- _SOURCE PASSAGE_:

┏━━

The book is divided into three parts. The first contains12 chapters with practical insights on techniques used day-to-day to manage an FX derivatives book. One chapter covers the impact of non-trading days on derivatives pricing. Another covers components of FX volatility—smile, skew, butterfly and reversal. There are chapters on pricing of first- and second-generation exotics, and an entire chapter focuses on quantos. Another chapter covers put-call parity and hedging of compound options. A chapter explains "forward" and "backward" partial differential equations. All are sophisticated and cutting-edge.

The second part has two chapters on using and calculating the Greeks for exotics. Much of the focus is on efficient computation based upon homogeneity and related techniques.

The third part contains chapters on advanced pricing models and computational techniques. There are chapters on finite differences, variance reduction, fast Fourier transforms, quasi-Monte Carlo methods and binomial trees. For the most part these assume basic familiarity and delve more deeply into the respective topics. Chapters on models cover such things as local volatility surfaces, jump-diffusion models, models for long-dated options and other instruments, Heston's volatility model, etc.

Who is this book for? First of all, it is essential reading for anyone who prices or trades FX derivatives. Second, it is essential reading for researchers. This one book, in a nutshell, defines the state of the art. For the same reason, I recommend it to financial engineers working in any of the capital markets. Finally, it will be valuable for students who understand the theory of financial engineering, but need to learn how it is used in practice.

##### Pierre Lequeux, Head of Currency Management, ABN AMRO Asset Management Ltd

Foreign exchange is without any doubt the world largest financial markets with an estimated US$1.2 trillion turnover in transaction per day. Its size by far outstrip equity and bonds markets. Features such as high liquidity, low transaction cost and readily access to leverage make foreign exchange markets a very flexible environment for active managers. Currency markets provides a large range of strategies and instruments to the investor and corporate that seek to extract better value from their international risk exposures. Amongst these instruments options have taken an increasing share of the volume transacted throughout the last ten years. At the last triennial survey conducted by the BIS they represented an estimated daily turnover of US$ 60 Bn against US\$ 41 bn in 1995. A significant increase of more than 38 % over the past 6 years. The main factors behind this significant increase in turnover are without any doubt an increased sophistication of risk reporting system and better understanding of currency issues by the international investor. However there remains much skepticism about the use of options and the risk attached to them due to events that have shaken financial markets and attracted much press attention in the past. However it is also true that many of these events are often dwarfed by other corporate failures where option risk had not any part to play. Options are arguably not always the most cost efficient vehicles to implement active strategies in the currency markets, however they provide the investor with a far greater degree of flexibility whilst addressing some of the most complex hedging scenarios. They therefore should be considered in their own right when addressing currency risk.

┗━━

- _PARTS OF THE EXERCISE_:
- a) Which computational techniques does the third part of the book cover, according to the FX derivatives passage? List every one.
- b) In the FX derivatives passage, what estimated daily turnover did options represent at the last triennial BIS survey?
- c) Carry the FX derivatives passage forward from its last sentence.

- _RECORDED DATA_:

┏━━

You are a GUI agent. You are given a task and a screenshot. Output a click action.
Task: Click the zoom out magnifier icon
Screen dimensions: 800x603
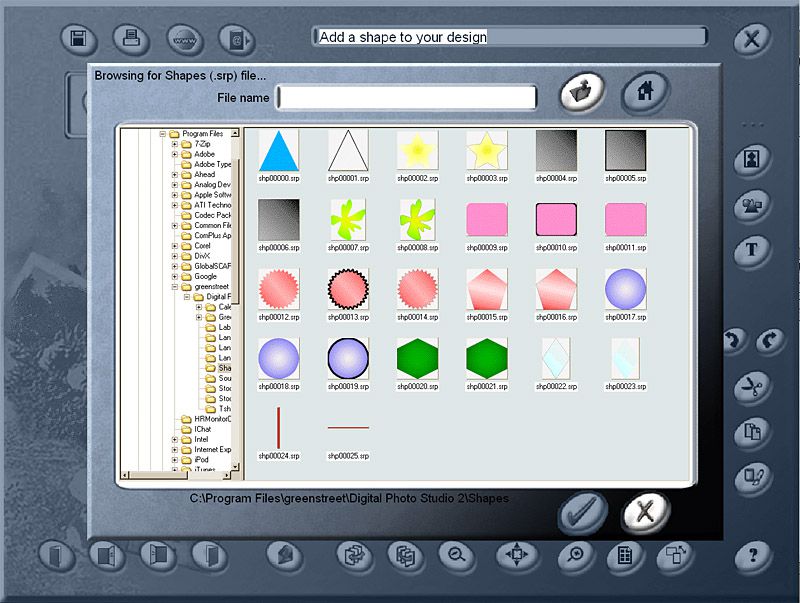(x=456, y=554)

┗━━

- _IN RESPONSE_:
- a)
- Finite differences
- Variance reduction
- Fast Fourier transforms
- Quasi-Monte Carlo methods
- Binomial trees

- b) An estimated US$60 billion per day.

- c)
This book intends to give the reader a broad view on the present developments and research of option pricing theory. The editors Jürgen Hakala and Uwe Wystup have managed to give the reader much more than a concise review of the option literature by compiling works of their own and also from an impressive list of contributors. They cover practical issues that are paramount to the market practitioner.

The first section of the book (re-) introduces the reader to the basics of options theory: Black & Scholes equation, Greeks, volatility and term structure issues. The editors then provide ample materials on existing products, starting from the relatively plain vanilla barrier options to more complex structures such as forward start and ratchet options.

The second part of the book concentrates on risk management issues and takes the reader through the computation of option price sensitivities using homogeneity properties of financial markets. This provides a robust answer to the use of differentiations methods that are reputably time consuming. The authors present correlation-hedging techniques to tackle efficiently a well-known risk feature of quanto and basket options.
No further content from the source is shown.